I 79 eritrei recuperati da Malta sono stati avvistati mercoledì notte. Una metà aveva già messo piede sugli scogli del porto di Marsaxlokk, nella zona sud dell’isola. L’altro gommone, con la restante parte di migranti, si trovava alla deriva al largo di Bizzer­bugia: i naufraghi portavano con lo­ro anche il compagno di viaggio mor­to, recuperato da una caduta in ac­qua. Nel gruppo ci sono 14 donne, fra cui tre in gravidanza (proprio co­me, secondo i cinque sopravvissuti, nel gommone precedente), e una bimba di sette anni. I filmati della marina maltese mostrano volti «pro­vati », il che lascerebbe presagire che la navigazione è durata diversi gior­ni. Tutti sono stati portati nel centro di identificazione di Hal Far in atte­sa di essere trasferiti in uno dei cen­tri di detenzione. Le imbarcazioni si sarebbero mosse dalla Libia, come del resto accaduto a quelle soccorse dall’Italia nei giorni scorsi. I maltesi ricordano che l’ultimo salvataggio nelle loro acque era avvenuto a Fer­ragosto, quando furono soccorsi 115 persone che stavano affondando.

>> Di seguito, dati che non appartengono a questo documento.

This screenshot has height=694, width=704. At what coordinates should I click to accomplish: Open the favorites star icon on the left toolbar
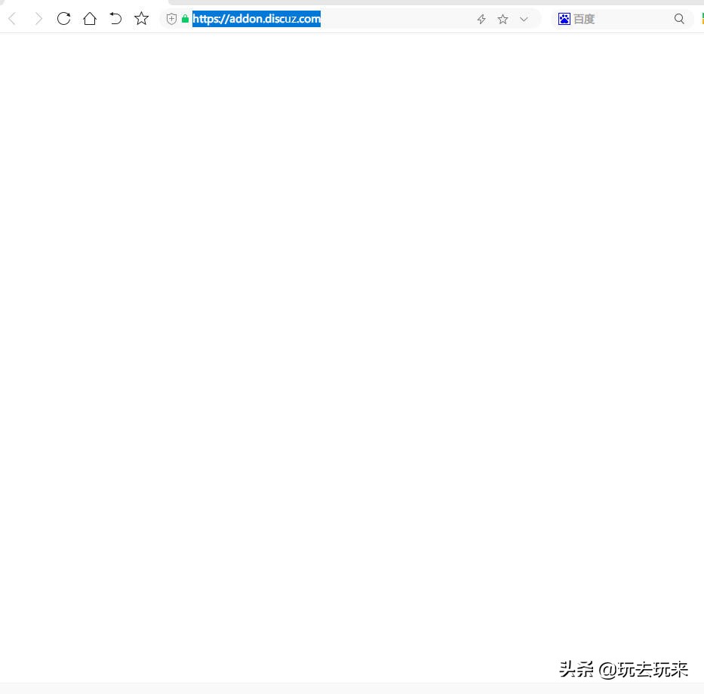pyautogui.click(x=141, y=18)
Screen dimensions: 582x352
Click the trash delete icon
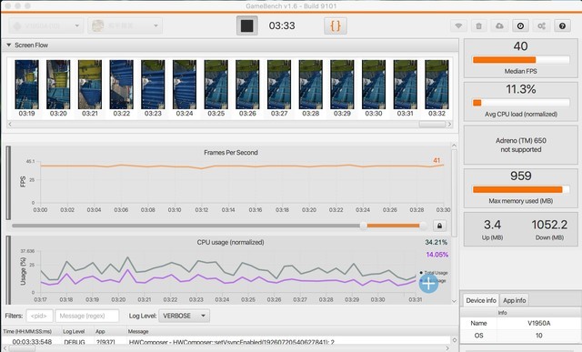click(479, 25)
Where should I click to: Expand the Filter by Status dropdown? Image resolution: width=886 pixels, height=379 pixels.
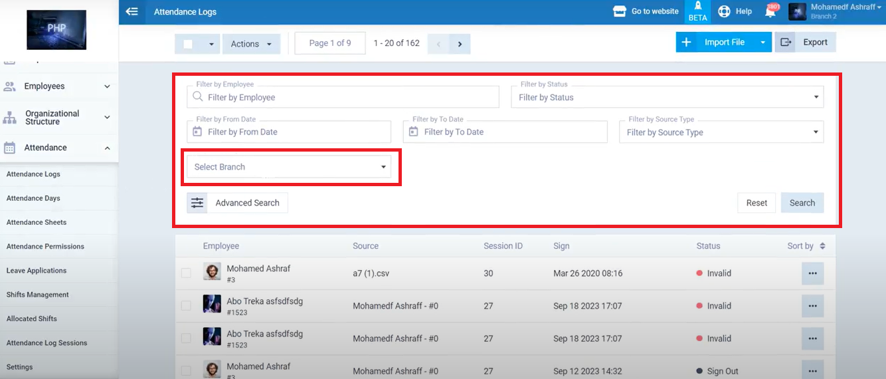[667, 97]
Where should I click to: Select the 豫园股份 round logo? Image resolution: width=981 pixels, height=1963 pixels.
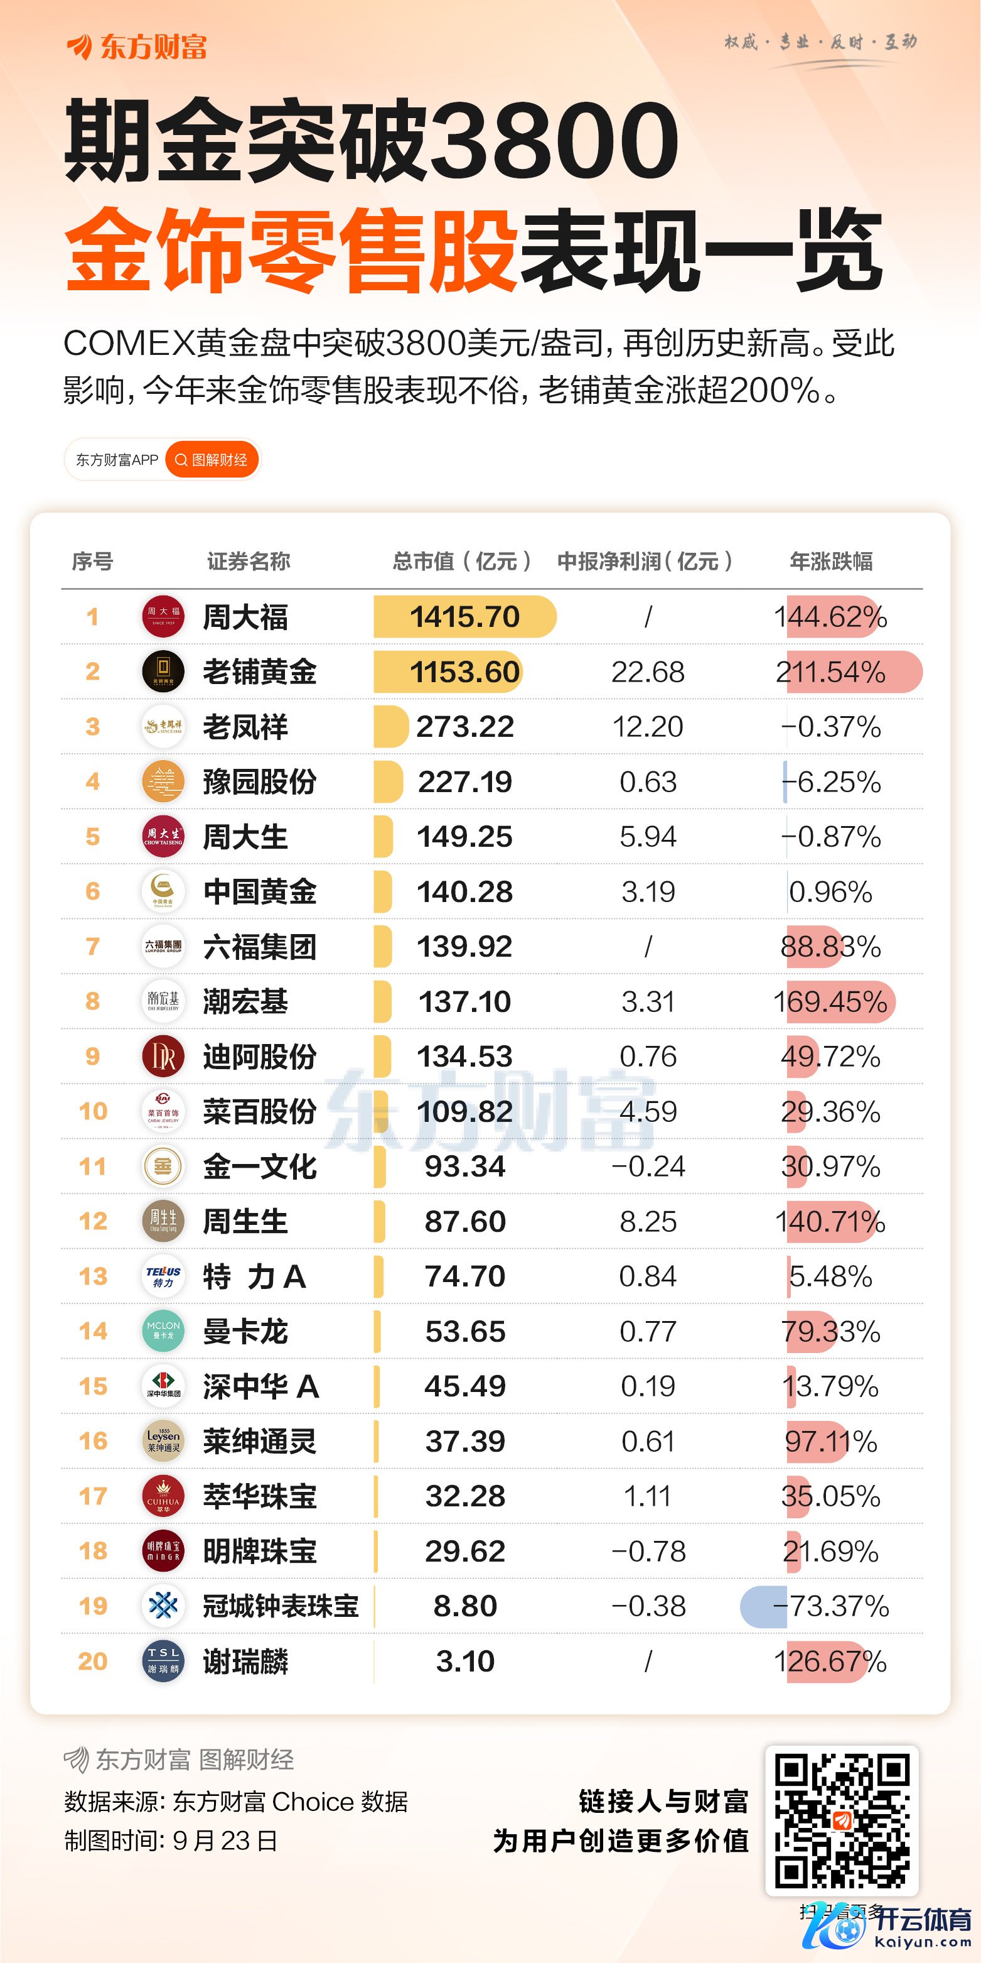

Il nuovo sbarco in Sicilia è invece ca­ratterizzato dalla finta dichiarazione di nazionalità dei migranti. Il pe­schereccio, che «non era una carret­ta » e «procedeva a velocità sostenu­ta », è stato intercettato da un aereo della Guardia di finanza l’altro ieri sera, a 70 miglia da Portopalo di Ca­po Passero. Poi, in acque italiane, so­no stati presi in carico da un’unità militare, che li ha portati a Siracusa. Nella spedizione di una cinquantina di unità si contano 13 minori. All’ar­rivo molti di loro hanno dichiarato di essere curdi, dunque passibili di protezione. Ma è bastato verificare cellulari e schede telefoniche estere per capire che si trattava di egiziani partiti dalle coste del loro paese. U­na bugia che potrebbe costare il rim­patrio coatto immediato. Sin dalle prime ore sarebbero stati individua­ti anche i due scafisti, che rischiano l’immediato processo. La polizia è invece sulle tracce di due fuggitivi che sono riusciti a lasciare l’ospeda­le dove stavano ricevendo le prime cure. All’Umberto primo sono os­servati altri due migranti, piantona­ti dalle forze dell’ordine. Gli altri so­no stati trasferiti al centro di acco­glienza di Pozzallo.